[Saved data entries]
━━━━━━
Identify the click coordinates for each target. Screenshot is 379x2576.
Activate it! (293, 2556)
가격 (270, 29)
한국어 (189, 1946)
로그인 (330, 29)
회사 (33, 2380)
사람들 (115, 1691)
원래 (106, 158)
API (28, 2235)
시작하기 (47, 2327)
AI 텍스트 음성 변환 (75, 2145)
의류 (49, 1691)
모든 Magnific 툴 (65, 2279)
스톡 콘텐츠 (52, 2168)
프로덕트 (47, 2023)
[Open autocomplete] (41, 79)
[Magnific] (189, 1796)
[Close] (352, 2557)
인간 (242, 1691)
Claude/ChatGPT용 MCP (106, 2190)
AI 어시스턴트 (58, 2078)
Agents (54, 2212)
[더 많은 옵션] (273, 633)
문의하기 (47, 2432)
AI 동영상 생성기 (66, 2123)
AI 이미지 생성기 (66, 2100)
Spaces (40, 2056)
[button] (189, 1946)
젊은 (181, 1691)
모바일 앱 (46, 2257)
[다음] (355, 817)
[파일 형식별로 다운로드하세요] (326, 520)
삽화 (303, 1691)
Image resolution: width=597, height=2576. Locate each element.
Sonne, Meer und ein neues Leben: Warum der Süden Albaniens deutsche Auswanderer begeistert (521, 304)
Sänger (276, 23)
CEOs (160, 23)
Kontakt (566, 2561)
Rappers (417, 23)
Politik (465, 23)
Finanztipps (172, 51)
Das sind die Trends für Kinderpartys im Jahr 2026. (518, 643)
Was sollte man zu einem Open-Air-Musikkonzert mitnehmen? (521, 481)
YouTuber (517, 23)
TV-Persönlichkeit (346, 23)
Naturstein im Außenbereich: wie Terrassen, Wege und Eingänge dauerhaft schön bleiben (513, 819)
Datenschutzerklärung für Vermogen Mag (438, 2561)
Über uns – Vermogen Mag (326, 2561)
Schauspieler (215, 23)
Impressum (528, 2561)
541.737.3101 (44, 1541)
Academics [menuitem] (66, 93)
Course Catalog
━━━━━━
*REQUIRED ACTION:* Give back exactly the lines above starting at the line where "[Open autocomplete] (41, 79)" appears and ending at the line where "[button] (189, 1946)" appears, both included, with no other lines.

*YOUR RESPONSE:*
[Open autocomplete] (41, 79)
[Magnific] (189, 1796)
[Close] (352, 2557)
인간 (242, 1691)
Claude/ChatGPT용 MCP (106, 2190)
AI 어시스턴트 (58, 2078)
Agents (54, 2212)
[더 많은 옵션] (273, 633)
문의하기 (47, 2432)
AI 동영상 생성기 (66, 2123)
AI 이미지 생성기 (66, 2100)
Spaces (40, 2056)
[button] (189, 1946)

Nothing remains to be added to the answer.